This week hasn't been as eventful. Probably because I'm more adjusted to MTC life. The food is now getting old and less appetizing. I'm getting into a better exercise routine. We're now teaching two "investigators" (our teachers acting like real people that they taught during their missions) as a time, so we often have two lessons a day in French, in addition to all the classes and other study time. We also started with TRC (teaching real converts), which is when we meet with members of the church and share a message, talk to them, and work on basic conversational stuff in French. Pretty soon we'll be doing that with native French members in France over skype. We're getting better each time at teaching, and at focusing on the needs and desires of the individual, rather than the doctrine, or actual lessons. 

The language is coming, it's not as miraculous as I thought it might have been, but I am learning. I had a cool experience when my companion and I, Elder Wallace, were doing a mock-lesson (a role-play they say here at the MTC), and I was the "investigator." He asked me to read a scripture, Ether 12:6 in the Book of Mormon, in the French book of Mormon, out loud. Normally trying to read the scriptures out loud is a long ugly mess of "uuuhhhs" and horrible pronunciation, and then reading it in English to actually understand what it said. This time, however, I read the entire verse smoothly, no awkward pauses, with good pronunciation, good flow and phrasing, and I understood everything that it said. They talk a lot about "The Gift of Tongues" here at the MTC, and that was probably the first time I experienced it. I needed to hear the message of that verse at that time, and experiencing it in the beautiful French language was very cool. 

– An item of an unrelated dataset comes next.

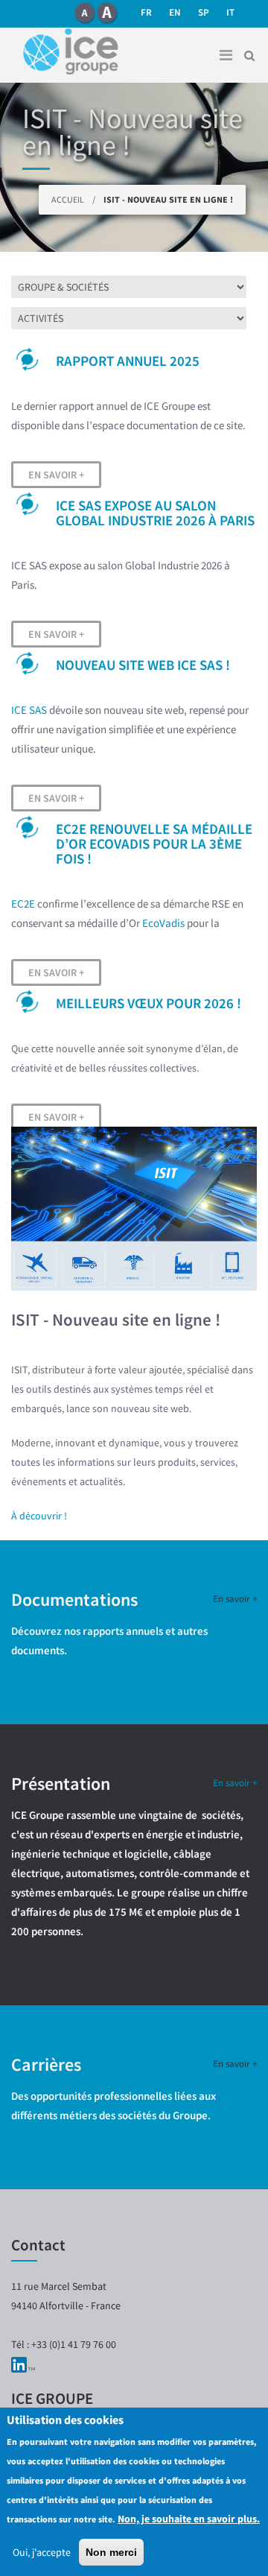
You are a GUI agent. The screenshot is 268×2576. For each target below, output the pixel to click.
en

In case I might sound too good and spiritual, I'm getting my haircut today by the infamous MTC barber. I started cutting my hair myself and some evil satan-worshipper worker shell of a human robot thing told me I couldn't. I almost just did anyways, but I'm doing my best to be humble and follow the MTC rules while at the MTC. France will be a different story. Anyhow, at the MTC barbershop, they give everyone the same lifeless, soul-destroying haircut. I call it the MTC never-touched-a-girl cut. It's pretty bad. So I have that to look forward to.

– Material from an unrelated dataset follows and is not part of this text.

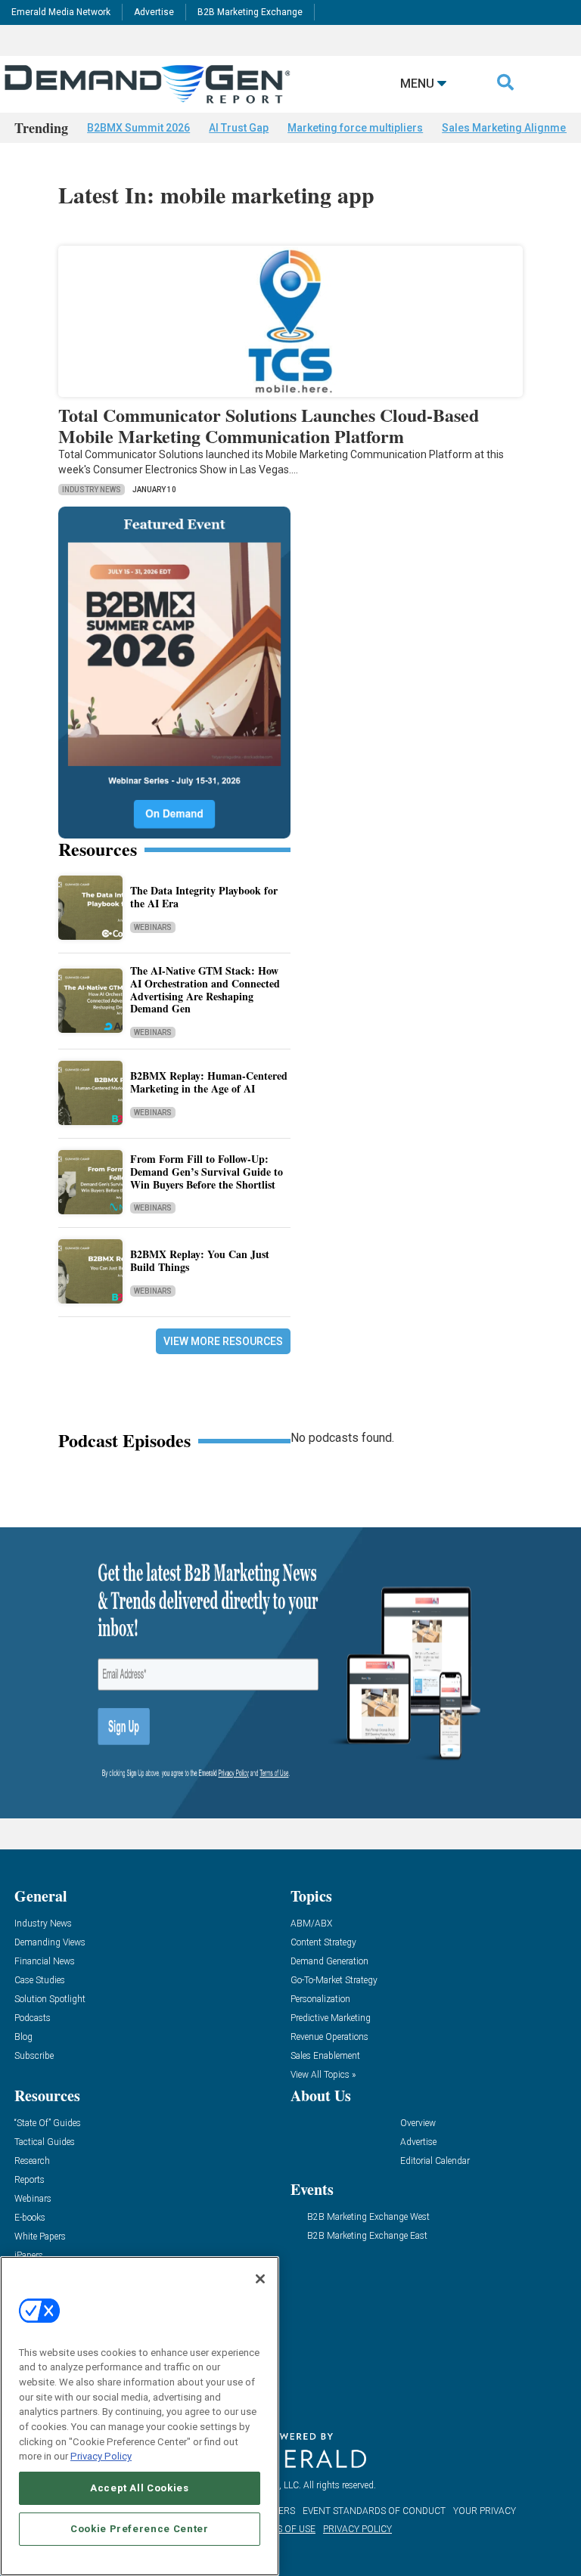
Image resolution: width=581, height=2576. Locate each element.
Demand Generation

Always tons of French hilarity going on in the classroom. Elder Wallace kills me sometimes. Some of the misunderstandings that happen are so gold, I'm literally red in the face, trying not to burst out laughing. Part of the reason is that our district (6 missionaries in the class) have started to understand eachother, even when we're speaking horrible Franglais (french-english), but the teachers haven't spent at much time with us so they don't, honestly sometimes it gets out of hand. I wish I could accurately describe some of the situations, but it's difficult if you weren't there. 

Otherwise, my days here are pretty much the same, class, study, eat, class class, teach, class, eat, class, class. But I'm grateful for my time here, I'm trying to learn as much as I can (they give us an optional French textbook to work from, and I'm started doing it a bit in the evenings, because I feel in class we're moving slowly with the language). We almost had an epic soccer game, match de foot I should say, during exercise time between the French missionaries and the Italian missionaries (at the MTC and you're going to France, people refer to you as a French missionary, it's very confusing when they call the missionaries who are going Montreal Canadian, anyhow, that's an MTCism). But the Italians wimped out and didn't show. It's probably because a French elders doesn't like one of the Italians and wanted to challange him in some way. It's pretty great. The MTC is a weird place, and some people do weird things because they don't know what to do, or aren't stable in who they are, so they try to be someone else, and then that is received weird...lots of fun stuff. So many another time we'll have the showdown between France and Italy.